Incrível como mesmo o PMDB fora do governo tucano do Pará o jornal do 'coronel' Barbalho informa muito mais a respeito do que ocorre nos bastidores daquela governança do que o jornal dos Maiorana, porta-voz que deveria reinar absoluto na tarefa de informar a respeito das tratativas para o futuro. Infelizmente, tudo indica que o hábito adquirido durante a ditadura entortou a boca resignada do jornal da 25 de Setembro, daí só conseguir produzir textos de louvação.
Hoje, por exemplo, enquanto o tal Repórter70, evidente louvação ao advento do famigerado AI-5, discorre a respeito de uma emenda da bancada do Pará ao OGU visando dinamizar os arranjos produtivos locais com respeito ao meio ambiente, a cidadania e bláblábláblábláblá, o Repórter Diário conjectura a respeito de um possível fortalecimento político do vice governador, sugerindo que este estaria transformando e fortalecendo sua recorrente interinidade em efetividade, inclusive citando os sintomas que levam à essa conclusão.
Que bom seria para o leitor se o jornal oficioso do governador resolvesse adotar a política como pauta.
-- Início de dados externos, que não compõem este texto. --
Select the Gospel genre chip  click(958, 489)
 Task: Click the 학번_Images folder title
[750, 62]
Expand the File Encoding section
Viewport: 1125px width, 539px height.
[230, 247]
Mesmo com o seu perfil altamente conservador, ainda assim, forneceria material lapidar ao debate vivido pela sociedade nesses momentos. Lamentavelmente não é o que ocorre e a perspectiva é que tenhamos pérolas da estultice, como algumas soltas a quando do último ano da gestão delinquente do voraz ladravaz D. Costa, saudado pelo nostálgico de 1970, como alguém que deixaria em caixa R$800 milhões e registrado em cartório tudo que sua gestão tinha deixado em andamento. Dá pra acreditar?